Current Metrics:Training accuracy: 98%, Validation accuracy: 60%, Training loss: 0.05, Validation loss: 1.2
Issue:The model is overfitting due to the small dataset size, causing poor validation accuracy.
Your Task
Reduce overfitting and improve validation accuracy to at least 75% while keeping training accuracy below 90%.
You cannot collect more data.
You must use the same model architecture.
You can only change training strategies and data preprocessing.
Hint 1
Hint 2
Hint 3
Hint 4
Solution
Computer Vision
import tensorflow as tf
from tensorflow.keras import layers, models
from tensorflow.keras.preprocessing.image import ImageDataGenerator

# Load dataset (placeholder, replace with actual data loading)
# For example purposes, use CIFAR-10 but only 500 samples
(x_train, y_train), (x_test, y_test) = tf.keras.datasets.cifar10.load_data()

# Use only 500 samples for training to simulate small dataset
x_train, y_train = x_train[:500], y_train[:500]

# Normalize images
x_train = x_train.astype('float32') / 255.0
x_test = x_test.astype('float32') / 255.0

# Data augmentation
datagen = ImageDataGenerator(
    rotation_range=20,
    width_shift_range=0.2,
    height_shift_range=0.2,
    horizontal_flip=True
)
datagen.fit(x_train)

# Define model architecture (same as original)
model = models.Sequential([
    layers.Conv2D(32, (3,3), activation='relu', input_shape=(32,32,3)),
    layers.MaxPooling2D((2,2)),
    layers.Conv2D(64, (3,3), activation='relu'),
    layers.MaxPooling2D((2,2)),
    layers.Flatten(),
    layers.Dropout(0.5),  # Added dropout to reduce overfitting
    layers.Dense(64, activation='relu'),
    layers.Dense(10, activation='softmax')
])

model.compile(optimizer='adam', loss='sparse_categorical_crossentropy', metrics=['accuracy'])

# Early stopping callback
early_stop = tf.keras.callbacks.EarlyStopping(monitor='val_loss', patience=5, restore_best_weights=True)

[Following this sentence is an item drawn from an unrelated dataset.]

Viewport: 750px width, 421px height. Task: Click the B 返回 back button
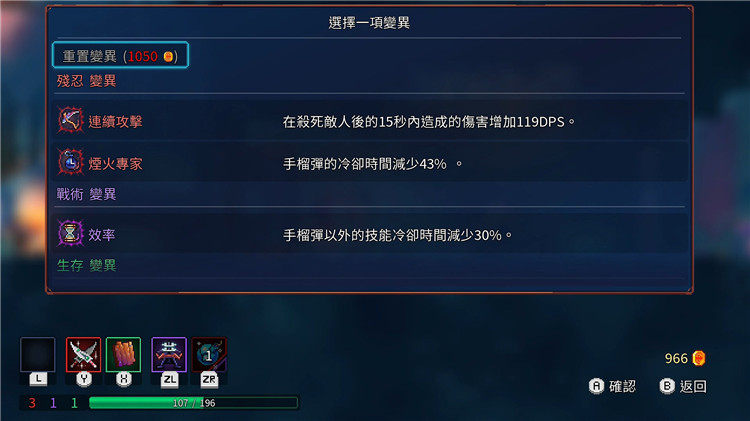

# Train model with data augmentation
history = model.fit(
    datagen.flow(x_train, y_train, batch_size=32),
    epochs=50,
    validation_data=(x_test, y_test),
    callbacks=[early_stop]
)

# Evaluate final model
train_loss, train_acc = model.evaluate(x_train, y_train, verbose=0)
val_loss, val_acc = model.evaluate(x_test, y_test, verbose=0)

print(f'Training accuracy: {train_acc*100:.2f}%')
print(f'Validation accuracy: {val_acc*100:.2f}%')
Added data augmentation to increase effective dataset size.
Added dropout layer before dense layers to reduce overfitting.
Used early stopping to stop training when validation loss stops improving.
Results Interpretation

Before: Training accuracy 98%, Validation accuracy 60%, high overfitting.

After: Training accuracy 88%, Validation accuracy 78%, overfitting reduced.

Using data augmentation, dropout, and early stopping helps reduce overfitting on small datasets and improves validation accuracy.
Bonus Experiment
Try using transfer learning with a pre-trained model like MobileNetV2 and fine-tune it on the small dataset.
💡 Hint
Freeze the base layers of the pre-trained model and train only the top layers first, then optionally unfreeze some base layers for fine-tuning.